--- Assignment ---
For the material below, return exactly the lines starting at the line containing "Viewport: 1568px width, 725px" and ending at the line containing "Given: Click inside", both ends included, and no others.

--- Input data ---
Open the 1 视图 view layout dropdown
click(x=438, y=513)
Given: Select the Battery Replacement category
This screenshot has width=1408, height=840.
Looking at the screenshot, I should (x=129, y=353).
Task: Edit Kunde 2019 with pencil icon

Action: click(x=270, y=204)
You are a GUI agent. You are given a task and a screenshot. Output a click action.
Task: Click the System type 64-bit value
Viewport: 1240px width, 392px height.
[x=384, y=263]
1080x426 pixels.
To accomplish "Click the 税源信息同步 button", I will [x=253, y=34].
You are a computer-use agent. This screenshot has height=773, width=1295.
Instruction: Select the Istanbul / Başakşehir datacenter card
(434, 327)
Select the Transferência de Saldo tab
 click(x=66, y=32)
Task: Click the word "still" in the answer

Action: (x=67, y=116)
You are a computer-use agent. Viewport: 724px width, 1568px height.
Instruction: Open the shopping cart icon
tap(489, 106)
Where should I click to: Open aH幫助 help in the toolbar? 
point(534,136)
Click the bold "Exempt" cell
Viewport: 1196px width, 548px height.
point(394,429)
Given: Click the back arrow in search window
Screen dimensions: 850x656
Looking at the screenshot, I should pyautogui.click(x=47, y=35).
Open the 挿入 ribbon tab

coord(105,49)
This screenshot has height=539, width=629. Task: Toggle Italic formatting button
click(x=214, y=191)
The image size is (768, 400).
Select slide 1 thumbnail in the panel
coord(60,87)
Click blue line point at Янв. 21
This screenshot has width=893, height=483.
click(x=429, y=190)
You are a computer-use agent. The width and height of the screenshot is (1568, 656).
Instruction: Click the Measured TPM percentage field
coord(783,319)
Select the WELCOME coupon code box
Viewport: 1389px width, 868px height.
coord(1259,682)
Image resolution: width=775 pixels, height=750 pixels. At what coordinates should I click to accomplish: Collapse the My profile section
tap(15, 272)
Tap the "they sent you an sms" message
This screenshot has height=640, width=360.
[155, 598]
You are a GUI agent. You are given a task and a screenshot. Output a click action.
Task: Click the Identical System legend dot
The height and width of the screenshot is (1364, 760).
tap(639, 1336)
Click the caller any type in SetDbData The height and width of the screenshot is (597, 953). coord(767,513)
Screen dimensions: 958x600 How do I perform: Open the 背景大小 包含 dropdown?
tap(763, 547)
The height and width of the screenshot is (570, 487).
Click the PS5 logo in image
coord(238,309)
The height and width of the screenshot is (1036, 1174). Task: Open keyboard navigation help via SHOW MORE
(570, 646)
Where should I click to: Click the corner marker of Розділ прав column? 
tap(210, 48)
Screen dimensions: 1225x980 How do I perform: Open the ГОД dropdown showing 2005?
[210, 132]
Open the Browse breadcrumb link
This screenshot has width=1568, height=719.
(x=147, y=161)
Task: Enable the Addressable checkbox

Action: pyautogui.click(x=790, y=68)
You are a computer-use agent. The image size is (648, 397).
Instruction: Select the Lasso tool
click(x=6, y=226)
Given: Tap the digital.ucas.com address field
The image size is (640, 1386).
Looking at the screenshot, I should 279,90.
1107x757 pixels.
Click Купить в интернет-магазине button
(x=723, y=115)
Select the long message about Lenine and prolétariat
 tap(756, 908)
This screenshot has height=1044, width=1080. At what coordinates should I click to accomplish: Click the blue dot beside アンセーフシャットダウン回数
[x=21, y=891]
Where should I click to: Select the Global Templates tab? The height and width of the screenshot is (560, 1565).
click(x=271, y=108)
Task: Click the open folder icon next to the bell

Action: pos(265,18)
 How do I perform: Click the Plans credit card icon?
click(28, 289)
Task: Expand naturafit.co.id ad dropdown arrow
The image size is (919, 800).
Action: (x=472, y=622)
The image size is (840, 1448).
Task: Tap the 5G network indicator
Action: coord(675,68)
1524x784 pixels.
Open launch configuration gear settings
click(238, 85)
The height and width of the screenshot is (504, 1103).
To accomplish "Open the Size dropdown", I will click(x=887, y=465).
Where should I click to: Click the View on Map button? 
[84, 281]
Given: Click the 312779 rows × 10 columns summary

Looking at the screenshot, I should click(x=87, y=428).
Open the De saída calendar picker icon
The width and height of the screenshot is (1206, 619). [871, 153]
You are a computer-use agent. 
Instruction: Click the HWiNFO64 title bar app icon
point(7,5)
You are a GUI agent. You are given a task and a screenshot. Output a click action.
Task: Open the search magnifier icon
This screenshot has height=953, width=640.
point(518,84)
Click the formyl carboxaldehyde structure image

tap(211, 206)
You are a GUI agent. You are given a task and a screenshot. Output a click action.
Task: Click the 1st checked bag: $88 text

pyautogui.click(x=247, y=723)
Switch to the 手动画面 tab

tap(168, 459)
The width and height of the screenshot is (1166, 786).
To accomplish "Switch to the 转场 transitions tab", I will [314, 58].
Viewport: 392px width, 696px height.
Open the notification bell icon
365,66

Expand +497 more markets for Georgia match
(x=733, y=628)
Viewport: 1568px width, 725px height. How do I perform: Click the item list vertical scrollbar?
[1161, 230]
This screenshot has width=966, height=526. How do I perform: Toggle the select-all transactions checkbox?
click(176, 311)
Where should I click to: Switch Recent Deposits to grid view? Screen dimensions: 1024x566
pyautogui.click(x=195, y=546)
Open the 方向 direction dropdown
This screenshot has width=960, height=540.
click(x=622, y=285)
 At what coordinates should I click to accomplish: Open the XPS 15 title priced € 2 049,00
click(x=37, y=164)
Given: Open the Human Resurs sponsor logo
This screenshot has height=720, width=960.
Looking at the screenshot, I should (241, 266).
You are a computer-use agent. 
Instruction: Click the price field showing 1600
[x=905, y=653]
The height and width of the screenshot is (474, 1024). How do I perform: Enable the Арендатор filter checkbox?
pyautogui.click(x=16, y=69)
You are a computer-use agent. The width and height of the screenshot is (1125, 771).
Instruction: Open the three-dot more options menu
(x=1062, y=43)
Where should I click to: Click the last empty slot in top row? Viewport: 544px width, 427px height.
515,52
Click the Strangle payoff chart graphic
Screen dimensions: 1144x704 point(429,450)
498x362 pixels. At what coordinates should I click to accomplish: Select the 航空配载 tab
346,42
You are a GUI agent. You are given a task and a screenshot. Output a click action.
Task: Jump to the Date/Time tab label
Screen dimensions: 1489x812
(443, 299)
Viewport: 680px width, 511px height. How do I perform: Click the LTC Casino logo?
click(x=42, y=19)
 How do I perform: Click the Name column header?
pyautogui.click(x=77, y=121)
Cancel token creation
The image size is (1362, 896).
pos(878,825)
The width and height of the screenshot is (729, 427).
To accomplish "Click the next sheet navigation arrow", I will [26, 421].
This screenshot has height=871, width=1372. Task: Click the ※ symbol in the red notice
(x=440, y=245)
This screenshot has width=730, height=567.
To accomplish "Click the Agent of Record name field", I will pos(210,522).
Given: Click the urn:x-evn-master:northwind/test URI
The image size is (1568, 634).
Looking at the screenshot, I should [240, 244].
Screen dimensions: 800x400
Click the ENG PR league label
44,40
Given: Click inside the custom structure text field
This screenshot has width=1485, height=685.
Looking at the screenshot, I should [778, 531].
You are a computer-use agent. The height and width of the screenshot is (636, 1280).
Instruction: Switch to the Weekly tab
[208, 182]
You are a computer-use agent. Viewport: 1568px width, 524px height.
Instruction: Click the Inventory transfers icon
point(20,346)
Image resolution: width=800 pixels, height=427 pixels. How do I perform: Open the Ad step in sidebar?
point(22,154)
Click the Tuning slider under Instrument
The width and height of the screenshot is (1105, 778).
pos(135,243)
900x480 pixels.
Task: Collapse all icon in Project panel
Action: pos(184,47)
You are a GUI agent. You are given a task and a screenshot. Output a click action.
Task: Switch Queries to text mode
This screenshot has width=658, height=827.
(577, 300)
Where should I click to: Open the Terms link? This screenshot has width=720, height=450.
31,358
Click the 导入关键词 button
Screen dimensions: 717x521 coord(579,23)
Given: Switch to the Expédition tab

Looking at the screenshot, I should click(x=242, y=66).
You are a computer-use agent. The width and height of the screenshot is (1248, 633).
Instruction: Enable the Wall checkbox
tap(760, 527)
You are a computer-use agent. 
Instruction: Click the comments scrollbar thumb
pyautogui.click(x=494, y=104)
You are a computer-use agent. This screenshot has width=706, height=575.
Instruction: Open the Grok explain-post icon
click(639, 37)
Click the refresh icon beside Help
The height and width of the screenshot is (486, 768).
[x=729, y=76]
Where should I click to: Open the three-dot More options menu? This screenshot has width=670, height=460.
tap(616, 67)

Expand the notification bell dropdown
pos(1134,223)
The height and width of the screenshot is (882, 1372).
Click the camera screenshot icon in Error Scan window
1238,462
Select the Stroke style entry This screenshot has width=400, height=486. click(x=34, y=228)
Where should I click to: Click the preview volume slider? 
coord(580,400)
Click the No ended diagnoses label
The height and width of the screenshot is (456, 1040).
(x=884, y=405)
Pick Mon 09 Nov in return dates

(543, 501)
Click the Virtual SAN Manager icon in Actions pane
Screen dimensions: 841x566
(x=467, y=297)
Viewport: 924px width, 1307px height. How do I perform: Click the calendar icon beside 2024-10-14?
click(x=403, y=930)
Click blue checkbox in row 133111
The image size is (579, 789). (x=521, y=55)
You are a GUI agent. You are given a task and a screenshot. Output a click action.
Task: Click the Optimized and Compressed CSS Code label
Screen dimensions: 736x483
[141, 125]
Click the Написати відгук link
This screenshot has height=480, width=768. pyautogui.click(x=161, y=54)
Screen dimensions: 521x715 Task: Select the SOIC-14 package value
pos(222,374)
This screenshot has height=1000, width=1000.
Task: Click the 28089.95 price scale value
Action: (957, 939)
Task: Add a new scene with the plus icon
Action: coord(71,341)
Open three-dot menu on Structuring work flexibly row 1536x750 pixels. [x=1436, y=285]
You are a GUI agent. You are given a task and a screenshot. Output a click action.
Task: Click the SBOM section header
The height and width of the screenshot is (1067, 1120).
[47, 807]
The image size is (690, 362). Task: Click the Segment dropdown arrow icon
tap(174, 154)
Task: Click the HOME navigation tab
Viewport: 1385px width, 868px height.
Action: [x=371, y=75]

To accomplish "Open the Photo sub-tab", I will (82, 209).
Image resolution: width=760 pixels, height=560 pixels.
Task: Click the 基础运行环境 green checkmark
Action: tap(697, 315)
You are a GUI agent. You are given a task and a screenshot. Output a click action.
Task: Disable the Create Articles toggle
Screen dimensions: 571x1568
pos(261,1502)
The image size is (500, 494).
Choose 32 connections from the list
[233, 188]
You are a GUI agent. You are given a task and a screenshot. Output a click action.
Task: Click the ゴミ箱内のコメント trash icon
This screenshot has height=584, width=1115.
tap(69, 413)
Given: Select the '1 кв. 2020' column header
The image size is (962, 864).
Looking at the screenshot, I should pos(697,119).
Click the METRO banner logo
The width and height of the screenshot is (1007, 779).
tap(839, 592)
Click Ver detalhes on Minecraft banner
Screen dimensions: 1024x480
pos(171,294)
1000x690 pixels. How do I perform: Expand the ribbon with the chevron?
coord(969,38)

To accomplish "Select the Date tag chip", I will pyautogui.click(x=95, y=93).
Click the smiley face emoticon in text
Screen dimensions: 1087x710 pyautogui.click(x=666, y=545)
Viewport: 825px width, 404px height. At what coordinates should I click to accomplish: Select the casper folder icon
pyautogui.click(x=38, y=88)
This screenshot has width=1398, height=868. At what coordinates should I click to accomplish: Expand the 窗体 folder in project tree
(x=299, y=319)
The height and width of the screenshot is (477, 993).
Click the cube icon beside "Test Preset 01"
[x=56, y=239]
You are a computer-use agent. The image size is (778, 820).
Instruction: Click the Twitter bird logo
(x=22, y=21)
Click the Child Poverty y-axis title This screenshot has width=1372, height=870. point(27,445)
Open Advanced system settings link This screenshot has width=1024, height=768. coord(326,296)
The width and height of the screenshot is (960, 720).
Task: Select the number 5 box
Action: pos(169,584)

--- Output for this exercise ---
Viewport: 1568px width, 725px height. How do I perform: Click the item list vertical scrollbar?
[1161, 230]
This screenshot has width=966, height=526. How do I perform: Toggle the select-all transactions checkbox?
click(176, 311)
Where should I click to: Switch Recent Deposits to grid view? Screen dimensions: 1024x566
pyautogui.click(x=195, y=546)
Open the 方向 direction dropdown
This screenshot has width=960, height=540.
click(x=622, y=285)
 At what coordinates should I click to accomplish: Open the XPS 15 title priced € 2 049,00
click(x=37, y=164)
Given: Open the Human Resurs sponsor logo
This screenshot has height=720, width=960.
Looking at the screenshot, I should (241, 266).
You are a computer-use agent. 
Instruction: Click the price field showing 1600
[x=905, y=653]
The height and width of the screenshot is (474, 1024). How do I perform: Enable the Арендатор filter checkbox?
pyautogui.click(x=16, y=69)
You are a computer-use agent. The width and height of the screenshot is (1125, 771).
Instruction: Open the three-dot more options menu
(x=1062, y=43)
Where should I click to: Click the last empty slot in top row? Viewport: 544px width, 427px height.
515,52
Click the Strangle payoff chart graphic
Screen dimensions: 1144x704 point(429,450)
498x362 pixels. At what coordinates should I click to accomplish: Select the 航空配载 tab
346,42
You are a GUI agent. You are given a task and a screenshot. Output a click action.
Task: Jump to the Date/Time tab label
Screen dimensions: 1489x812
(443, 299)
Viewport: 680px width, 511px height. How do I perform: Click the LTC Casino logo?
click(x=42, y=19)
 How do I perform: Click the Name column header?
pyautogui.click(x=77, y=121)
Cancel token creation
The image size is (1362, 896).
pos(878,825)
The width and height of the screenshot is (729, 427).
To accomplish "Click the next sheet navigation arrow", I will [26, 421].
This screenshot has height=871, width=1372. Task: Click the ※ symbol in the red notice
(x=440, y=245)
This screenshot has width=730, height=567.
To accomplish "Click the Agent of Record name field", I will pos(210,522).
Given: Click the urn:x-evn-master:northwind/test URI
The image size is (1568, 634).
Looking at the screenshot, I should [240, 244].
Screen dimensions: 800x400
Click the ENG PR league label
44,40
Given: Click inside the custom structure text field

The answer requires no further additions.